If only you’d kept your head about you when
Everything collapsed and the fault was yours;
If you had trusted her above yourself,
Addressed her doubts instead of closing doors;
If only you’d waited for her to explain
And not dismissed all she said as lies;
Thought hateful thoughts each night you’d lain
Apart, forced silence and averted eyes;
If only you’d cared for her dreams, shared her pride;
Put aside thoughts of ego and shame;
If, through Triumph and Disaster, been by her side
And, through it all, loved her just the same;
If only you’d borne the hard truths she spoke,
Not lied, not taken her for a fool;
Worked to save the marriage as it broke,
Bowed on occasion, not been a mule;
If only you’d not been so intent on “winning”

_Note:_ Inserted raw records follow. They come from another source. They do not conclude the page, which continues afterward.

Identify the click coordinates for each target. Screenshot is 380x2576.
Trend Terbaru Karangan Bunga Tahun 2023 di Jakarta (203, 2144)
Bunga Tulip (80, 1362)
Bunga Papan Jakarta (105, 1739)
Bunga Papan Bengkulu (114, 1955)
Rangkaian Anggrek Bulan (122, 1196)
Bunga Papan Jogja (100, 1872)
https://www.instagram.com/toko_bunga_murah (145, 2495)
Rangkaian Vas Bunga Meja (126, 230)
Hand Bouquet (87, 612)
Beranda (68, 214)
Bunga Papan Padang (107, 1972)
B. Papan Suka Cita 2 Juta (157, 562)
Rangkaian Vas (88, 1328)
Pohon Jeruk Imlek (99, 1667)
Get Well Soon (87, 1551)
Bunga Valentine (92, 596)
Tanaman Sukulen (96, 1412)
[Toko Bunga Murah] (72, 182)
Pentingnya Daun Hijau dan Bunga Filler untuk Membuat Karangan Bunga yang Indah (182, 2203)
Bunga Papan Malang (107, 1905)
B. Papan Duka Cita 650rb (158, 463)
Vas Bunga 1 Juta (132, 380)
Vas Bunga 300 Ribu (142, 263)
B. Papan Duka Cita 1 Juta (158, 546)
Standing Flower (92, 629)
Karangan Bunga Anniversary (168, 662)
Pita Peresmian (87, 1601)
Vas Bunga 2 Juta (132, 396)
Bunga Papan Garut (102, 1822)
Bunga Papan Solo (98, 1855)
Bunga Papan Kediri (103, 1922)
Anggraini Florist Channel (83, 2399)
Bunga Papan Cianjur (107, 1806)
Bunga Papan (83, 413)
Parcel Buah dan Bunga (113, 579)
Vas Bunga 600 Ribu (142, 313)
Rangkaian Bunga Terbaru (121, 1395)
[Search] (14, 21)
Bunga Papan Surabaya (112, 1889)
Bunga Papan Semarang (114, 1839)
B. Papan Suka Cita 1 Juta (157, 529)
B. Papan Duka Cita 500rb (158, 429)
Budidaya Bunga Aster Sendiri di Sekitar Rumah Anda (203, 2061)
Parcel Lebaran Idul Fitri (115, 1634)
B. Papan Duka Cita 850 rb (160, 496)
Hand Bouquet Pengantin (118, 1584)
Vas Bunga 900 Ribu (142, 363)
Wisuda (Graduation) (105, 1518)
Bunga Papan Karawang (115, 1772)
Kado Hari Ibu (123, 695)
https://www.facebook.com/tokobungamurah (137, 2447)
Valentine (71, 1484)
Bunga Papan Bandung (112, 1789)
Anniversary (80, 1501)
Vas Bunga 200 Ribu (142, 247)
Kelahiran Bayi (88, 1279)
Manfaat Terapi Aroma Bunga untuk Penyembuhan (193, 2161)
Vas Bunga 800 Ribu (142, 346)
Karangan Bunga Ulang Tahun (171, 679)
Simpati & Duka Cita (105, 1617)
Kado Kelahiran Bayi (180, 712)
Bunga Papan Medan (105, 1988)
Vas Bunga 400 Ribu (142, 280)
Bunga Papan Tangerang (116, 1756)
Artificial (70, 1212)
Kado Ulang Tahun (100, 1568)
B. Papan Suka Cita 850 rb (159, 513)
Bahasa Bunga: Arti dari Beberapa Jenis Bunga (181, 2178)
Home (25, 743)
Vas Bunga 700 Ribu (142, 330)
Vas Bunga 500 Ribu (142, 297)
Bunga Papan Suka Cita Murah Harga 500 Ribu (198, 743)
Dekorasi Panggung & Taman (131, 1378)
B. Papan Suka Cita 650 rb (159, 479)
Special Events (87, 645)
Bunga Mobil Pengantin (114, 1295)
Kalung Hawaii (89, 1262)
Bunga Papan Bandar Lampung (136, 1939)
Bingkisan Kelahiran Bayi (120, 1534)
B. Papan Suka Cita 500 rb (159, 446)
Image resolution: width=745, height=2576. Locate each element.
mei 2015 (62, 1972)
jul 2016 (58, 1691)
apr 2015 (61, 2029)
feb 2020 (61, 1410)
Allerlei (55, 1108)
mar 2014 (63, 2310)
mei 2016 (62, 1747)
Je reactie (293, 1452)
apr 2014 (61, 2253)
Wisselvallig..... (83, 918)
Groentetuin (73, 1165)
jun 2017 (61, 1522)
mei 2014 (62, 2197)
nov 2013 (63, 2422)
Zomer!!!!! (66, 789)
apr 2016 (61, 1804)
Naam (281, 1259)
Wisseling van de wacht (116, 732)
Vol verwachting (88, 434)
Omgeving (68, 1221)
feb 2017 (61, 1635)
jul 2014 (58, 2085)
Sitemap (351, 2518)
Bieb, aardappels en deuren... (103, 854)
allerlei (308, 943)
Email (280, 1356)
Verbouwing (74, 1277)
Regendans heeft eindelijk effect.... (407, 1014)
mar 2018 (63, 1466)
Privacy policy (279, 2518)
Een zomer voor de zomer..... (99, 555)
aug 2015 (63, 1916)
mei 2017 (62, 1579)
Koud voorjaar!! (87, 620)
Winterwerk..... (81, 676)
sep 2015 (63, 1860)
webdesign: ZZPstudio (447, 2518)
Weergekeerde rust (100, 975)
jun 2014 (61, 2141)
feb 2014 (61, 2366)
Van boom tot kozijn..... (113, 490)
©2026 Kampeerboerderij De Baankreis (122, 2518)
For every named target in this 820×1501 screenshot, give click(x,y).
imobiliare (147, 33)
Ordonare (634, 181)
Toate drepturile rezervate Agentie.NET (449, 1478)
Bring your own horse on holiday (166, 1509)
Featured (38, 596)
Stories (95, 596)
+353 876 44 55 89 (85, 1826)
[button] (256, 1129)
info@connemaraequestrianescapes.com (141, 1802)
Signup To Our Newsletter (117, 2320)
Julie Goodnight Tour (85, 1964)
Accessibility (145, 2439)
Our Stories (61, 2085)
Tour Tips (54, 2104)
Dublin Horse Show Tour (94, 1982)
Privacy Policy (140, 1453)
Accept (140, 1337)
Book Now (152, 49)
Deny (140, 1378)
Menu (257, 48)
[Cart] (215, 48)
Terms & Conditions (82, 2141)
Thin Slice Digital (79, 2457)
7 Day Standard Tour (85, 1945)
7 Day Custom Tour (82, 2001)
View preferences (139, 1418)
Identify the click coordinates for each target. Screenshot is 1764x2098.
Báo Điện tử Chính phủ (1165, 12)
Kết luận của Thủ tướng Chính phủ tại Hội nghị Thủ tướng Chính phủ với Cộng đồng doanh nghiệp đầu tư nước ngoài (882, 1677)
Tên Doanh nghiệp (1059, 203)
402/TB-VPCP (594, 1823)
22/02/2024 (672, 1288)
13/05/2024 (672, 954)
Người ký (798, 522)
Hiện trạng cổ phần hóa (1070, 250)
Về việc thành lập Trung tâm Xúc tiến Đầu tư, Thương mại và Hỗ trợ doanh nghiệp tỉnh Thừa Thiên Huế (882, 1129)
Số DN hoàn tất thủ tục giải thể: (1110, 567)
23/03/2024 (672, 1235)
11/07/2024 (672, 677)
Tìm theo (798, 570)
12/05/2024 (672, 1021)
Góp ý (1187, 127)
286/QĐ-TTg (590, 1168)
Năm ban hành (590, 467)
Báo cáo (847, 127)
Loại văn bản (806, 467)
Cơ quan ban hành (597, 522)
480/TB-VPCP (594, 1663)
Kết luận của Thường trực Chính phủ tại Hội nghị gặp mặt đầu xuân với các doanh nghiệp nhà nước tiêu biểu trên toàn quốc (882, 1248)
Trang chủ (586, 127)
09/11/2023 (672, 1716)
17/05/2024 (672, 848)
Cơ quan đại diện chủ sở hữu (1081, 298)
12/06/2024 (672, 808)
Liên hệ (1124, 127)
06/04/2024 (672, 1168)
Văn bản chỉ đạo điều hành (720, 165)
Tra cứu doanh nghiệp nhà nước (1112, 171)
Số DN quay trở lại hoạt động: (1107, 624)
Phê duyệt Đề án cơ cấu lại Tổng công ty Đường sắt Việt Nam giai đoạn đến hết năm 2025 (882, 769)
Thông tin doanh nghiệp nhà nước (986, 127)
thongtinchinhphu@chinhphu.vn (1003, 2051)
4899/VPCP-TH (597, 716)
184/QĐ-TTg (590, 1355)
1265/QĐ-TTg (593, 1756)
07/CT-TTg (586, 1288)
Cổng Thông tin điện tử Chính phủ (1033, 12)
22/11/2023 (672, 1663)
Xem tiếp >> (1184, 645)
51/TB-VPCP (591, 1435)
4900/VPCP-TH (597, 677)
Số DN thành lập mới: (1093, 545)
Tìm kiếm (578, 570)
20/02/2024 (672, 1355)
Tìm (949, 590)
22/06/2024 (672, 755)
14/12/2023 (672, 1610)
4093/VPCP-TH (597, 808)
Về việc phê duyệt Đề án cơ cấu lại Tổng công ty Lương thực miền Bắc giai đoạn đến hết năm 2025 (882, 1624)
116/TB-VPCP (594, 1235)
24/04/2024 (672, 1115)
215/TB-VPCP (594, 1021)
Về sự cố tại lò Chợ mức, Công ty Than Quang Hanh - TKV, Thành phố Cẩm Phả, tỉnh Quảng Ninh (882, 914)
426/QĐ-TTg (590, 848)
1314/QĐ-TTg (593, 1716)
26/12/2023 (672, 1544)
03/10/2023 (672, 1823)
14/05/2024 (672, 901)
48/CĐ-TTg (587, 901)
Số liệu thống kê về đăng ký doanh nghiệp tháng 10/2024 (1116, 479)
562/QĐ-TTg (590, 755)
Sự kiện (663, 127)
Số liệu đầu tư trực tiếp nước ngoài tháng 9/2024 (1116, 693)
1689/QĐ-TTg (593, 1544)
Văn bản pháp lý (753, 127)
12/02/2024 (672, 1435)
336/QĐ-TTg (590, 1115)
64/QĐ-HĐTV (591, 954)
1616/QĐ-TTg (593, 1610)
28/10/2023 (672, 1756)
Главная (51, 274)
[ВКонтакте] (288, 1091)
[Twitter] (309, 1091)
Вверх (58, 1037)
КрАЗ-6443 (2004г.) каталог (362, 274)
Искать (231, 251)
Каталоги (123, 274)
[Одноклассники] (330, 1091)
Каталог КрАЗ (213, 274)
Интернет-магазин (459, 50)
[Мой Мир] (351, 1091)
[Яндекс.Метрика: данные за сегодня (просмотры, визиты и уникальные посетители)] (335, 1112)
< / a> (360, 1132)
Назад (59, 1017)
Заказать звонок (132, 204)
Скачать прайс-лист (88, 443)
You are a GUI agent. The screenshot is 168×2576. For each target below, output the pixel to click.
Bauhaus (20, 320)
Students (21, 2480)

And tried risking it all to win her back,
Forseen the aching loss when all was spinning
out of control; kept quiet, changed tack;
If only you’d forced your heart, your every nerve,
To pause, rethink, before things were too far gone,
Held on dearly to memories of earlier love
When nothing else was left to which to hold on;
If only you’d ignored crowds gossiping of virtue
And reached out for a personal, honest touch;
Not let assumptions and falsities hurt you,
Counted reason with you as a worthy crutch;
If only you’d held unforgiving words spoken in heat,
And listened to her for a minute, just one;
Your world and all in it would’ve been complete
And, perhaps, you would’ve been a real Man, my son!
Was rather disturbed by a conversation I had with a friend whose eleven year relationship has just crumbled to nothingness. And all he had to offer himself when trying to come to terms with it in the cold light of hindsight was a litany of pitiful 'If Only I Had's. Depressing, and an unwelcome reminder of my own long list of 'What If's and 'I Wish I Had's in this context.
(Due apologies to Kipling. A man who, it is probably safe to assume, was never lost for the right words to rescue any situation, however dire.)